:: Activity ::
Repeat the entries below exactly, pictures excluded.

++++ Raw data ++++

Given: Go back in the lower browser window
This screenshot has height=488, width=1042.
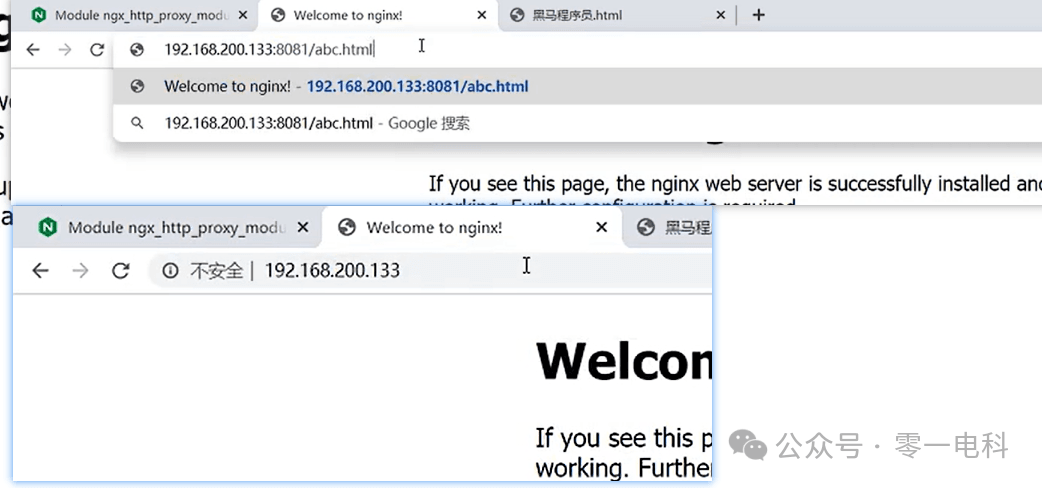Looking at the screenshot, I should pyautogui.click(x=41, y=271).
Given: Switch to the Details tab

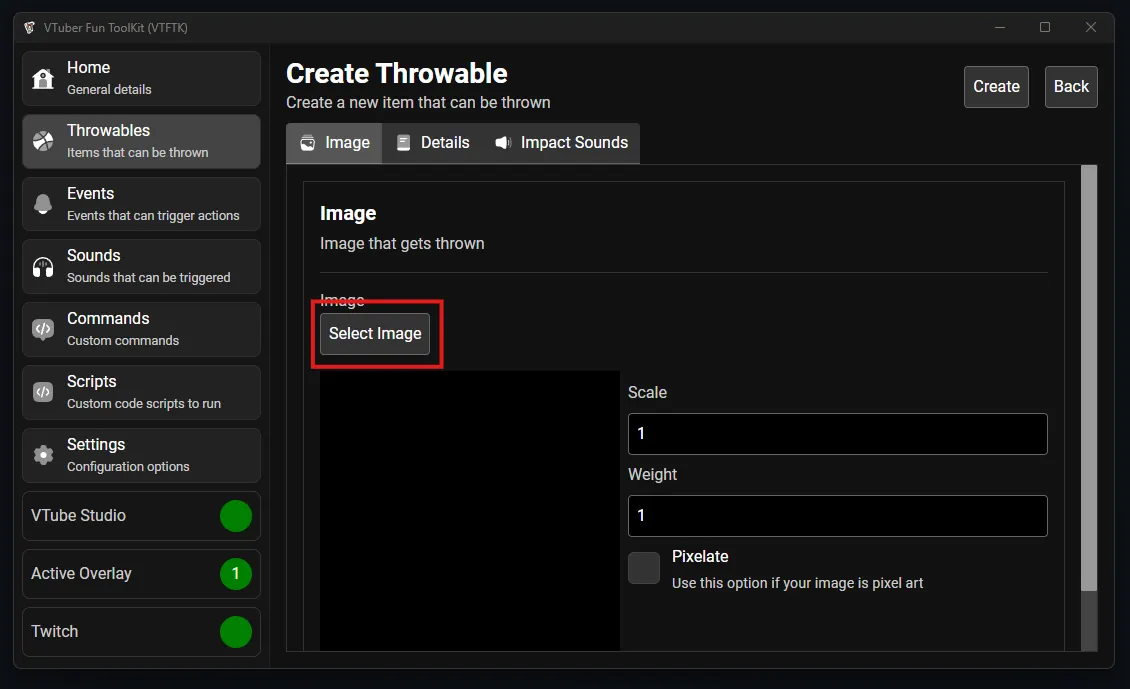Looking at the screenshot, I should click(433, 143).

++++

:: Solution for this problem ::
Given: Go back in the lower browser window
This screenshot has height=488, width=1042.
Looking at the screenshot, I should pyautogui.click(x=41, y=271).
Given: Switch to the Details tab

Looking at the screenshot, I should click(433, 143).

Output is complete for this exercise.